Distractor suppression effects in negative SOAs
In addition to the reported effects of SOA on conflict processing, response priming, and attentional control, one additional finding was that the LIFG was generally more active across all congruencies for negative SOAs. Specifically, more LIFG activation was observed for the −400 ms SOA congruent and control conditions and the −200 ms SOA congruent condition as compared to the corresponding congruencies in the 0 ms SOA. Previous research has suggested that within the cognitive control network the LIFG performs suppression of irrelevant information (e.g. ); this finding of enhanced LIFG activation throughout the negative SOAs may therefore suggest a strategy of distractor suppression. For instance, at the time of word presentation in negative SOAs the word’s eventual congruency is unknown, as the colour has not yet appeared to cause conflict. Therefore the LIFG may be suppressing all pre-exposed information, as it is irrelevant to the task, in order to avoid potential conflict when the colour appears. Importantly, the control condition also elicited enhanced LIFG activation in negative SOAs, suggesting that this mechanism is neither conflict- nor linguistically-specific, but is a global strategy of task-irrelevant distractor suppression.
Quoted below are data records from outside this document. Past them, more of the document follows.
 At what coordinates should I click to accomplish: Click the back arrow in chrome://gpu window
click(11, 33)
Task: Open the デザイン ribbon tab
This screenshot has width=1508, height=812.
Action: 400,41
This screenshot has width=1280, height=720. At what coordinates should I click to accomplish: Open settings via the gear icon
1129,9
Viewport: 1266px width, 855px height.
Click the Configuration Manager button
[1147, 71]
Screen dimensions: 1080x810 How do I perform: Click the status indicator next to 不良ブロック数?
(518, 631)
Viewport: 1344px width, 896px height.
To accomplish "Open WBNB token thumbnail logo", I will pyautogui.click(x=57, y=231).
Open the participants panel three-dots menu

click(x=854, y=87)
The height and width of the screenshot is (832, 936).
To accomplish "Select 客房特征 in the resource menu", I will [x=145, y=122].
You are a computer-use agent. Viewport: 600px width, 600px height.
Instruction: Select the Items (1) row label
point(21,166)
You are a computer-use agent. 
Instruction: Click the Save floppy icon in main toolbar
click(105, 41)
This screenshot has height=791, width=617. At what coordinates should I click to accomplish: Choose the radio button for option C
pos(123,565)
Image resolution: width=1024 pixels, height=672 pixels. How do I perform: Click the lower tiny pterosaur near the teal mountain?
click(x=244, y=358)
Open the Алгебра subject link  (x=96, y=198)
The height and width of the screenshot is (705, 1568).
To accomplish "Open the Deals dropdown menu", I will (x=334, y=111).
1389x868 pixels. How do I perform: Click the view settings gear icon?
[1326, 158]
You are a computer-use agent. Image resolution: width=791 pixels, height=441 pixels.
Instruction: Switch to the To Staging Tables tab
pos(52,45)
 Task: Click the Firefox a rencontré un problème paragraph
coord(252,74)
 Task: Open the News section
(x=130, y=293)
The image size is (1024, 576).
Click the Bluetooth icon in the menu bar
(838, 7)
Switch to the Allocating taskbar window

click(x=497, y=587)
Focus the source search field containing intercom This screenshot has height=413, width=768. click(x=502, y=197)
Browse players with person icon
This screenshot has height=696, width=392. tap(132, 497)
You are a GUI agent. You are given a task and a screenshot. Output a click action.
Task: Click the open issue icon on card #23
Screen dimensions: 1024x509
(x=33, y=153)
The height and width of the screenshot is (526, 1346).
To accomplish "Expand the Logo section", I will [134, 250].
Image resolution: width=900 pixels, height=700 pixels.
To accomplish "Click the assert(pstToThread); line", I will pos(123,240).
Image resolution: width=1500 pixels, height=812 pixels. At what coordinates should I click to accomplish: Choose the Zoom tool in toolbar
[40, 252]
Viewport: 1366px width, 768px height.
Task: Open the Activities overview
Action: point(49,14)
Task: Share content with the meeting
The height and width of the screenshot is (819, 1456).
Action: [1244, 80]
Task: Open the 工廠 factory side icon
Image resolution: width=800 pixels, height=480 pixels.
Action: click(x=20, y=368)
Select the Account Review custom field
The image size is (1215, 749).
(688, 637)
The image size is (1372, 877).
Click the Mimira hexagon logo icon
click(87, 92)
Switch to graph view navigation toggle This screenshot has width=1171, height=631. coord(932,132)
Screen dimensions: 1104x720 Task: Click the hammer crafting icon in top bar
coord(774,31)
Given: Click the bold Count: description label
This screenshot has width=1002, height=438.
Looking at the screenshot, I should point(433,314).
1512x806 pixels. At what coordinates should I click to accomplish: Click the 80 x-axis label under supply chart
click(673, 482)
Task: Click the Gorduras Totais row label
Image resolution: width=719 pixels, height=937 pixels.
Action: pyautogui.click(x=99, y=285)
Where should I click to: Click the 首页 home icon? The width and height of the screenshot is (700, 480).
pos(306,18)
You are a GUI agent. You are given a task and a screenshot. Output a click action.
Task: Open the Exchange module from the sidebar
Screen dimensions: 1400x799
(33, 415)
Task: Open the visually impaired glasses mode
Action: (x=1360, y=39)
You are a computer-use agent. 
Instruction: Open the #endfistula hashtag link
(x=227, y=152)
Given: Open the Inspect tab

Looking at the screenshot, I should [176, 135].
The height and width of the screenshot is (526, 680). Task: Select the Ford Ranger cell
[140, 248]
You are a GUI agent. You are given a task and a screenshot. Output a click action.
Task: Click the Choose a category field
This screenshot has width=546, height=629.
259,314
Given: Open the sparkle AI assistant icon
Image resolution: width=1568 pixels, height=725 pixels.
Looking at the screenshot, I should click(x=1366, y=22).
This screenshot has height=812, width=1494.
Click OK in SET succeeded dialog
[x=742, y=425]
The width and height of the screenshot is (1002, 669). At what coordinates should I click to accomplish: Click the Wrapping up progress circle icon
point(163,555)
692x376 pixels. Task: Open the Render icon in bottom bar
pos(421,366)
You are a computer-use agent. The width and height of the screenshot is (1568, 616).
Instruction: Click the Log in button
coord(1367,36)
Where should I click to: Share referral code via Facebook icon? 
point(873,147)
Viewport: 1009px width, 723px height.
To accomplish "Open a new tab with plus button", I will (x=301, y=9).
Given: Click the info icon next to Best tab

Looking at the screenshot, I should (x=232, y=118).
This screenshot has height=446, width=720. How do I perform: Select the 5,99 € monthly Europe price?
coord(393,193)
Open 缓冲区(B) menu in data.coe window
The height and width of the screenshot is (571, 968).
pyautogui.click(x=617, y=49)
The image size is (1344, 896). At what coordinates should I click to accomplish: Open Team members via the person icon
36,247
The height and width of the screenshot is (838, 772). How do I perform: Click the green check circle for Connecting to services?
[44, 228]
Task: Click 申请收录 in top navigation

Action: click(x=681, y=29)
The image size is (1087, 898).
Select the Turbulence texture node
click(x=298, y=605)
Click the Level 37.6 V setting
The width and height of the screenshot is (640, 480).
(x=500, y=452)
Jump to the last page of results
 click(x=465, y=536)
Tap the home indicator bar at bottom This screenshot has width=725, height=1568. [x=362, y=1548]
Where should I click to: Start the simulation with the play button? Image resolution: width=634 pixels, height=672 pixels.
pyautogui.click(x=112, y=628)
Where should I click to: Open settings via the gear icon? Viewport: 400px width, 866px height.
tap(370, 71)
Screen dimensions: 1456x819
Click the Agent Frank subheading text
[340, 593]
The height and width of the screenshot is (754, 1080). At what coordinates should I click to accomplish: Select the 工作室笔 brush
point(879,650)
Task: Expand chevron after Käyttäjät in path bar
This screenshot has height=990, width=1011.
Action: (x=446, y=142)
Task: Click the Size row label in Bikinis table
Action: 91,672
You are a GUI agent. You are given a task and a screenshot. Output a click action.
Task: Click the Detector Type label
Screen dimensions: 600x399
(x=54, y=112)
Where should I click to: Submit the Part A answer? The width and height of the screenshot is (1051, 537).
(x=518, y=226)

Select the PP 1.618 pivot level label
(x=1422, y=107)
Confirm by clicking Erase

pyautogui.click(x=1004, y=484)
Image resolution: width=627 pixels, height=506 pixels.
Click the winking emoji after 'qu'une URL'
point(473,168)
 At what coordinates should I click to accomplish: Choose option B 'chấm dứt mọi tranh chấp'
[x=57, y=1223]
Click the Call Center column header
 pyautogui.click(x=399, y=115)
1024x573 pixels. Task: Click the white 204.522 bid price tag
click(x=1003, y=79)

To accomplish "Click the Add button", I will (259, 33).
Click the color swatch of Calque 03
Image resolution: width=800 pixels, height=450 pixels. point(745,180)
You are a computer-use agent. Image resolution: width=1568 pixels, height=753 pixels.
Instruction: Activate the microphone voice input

This proposal of a distractor suppression mechanism in negative SOAs suggests a strategy of proactive cognitive control, which draws a parallel to the dual mechanisms of control theory put forth by Braver and colleagues [70–72]. This theory proposes that cognitive control consists of two mechanisms: one reactive, which is a ‘late correction’ response that uses context information transiently to resolve conflict once it has occurred; and one proactive, which uses an ‘early selection’ strategy to actively sustain goal-relevant information and pre-emptively reduce control demands when conflict occurs. The fact that LIFG activation occurred across all congruencies in negative SOAs suggests a sustained activation of this structure, potentially through a mechanism of proactive cognitive control. In contrast, reactive control may be more characteristic of the 0 ms SOA, in which suppression must be activated anew on every trial. Although a tentative explanation, this proposal of distractor suppression by the LIFG suggests a proactive strategy employed to lessen the influence of the non-target stimulus and highlights the dynamic nature of the executive control system in response to various cognitive demands.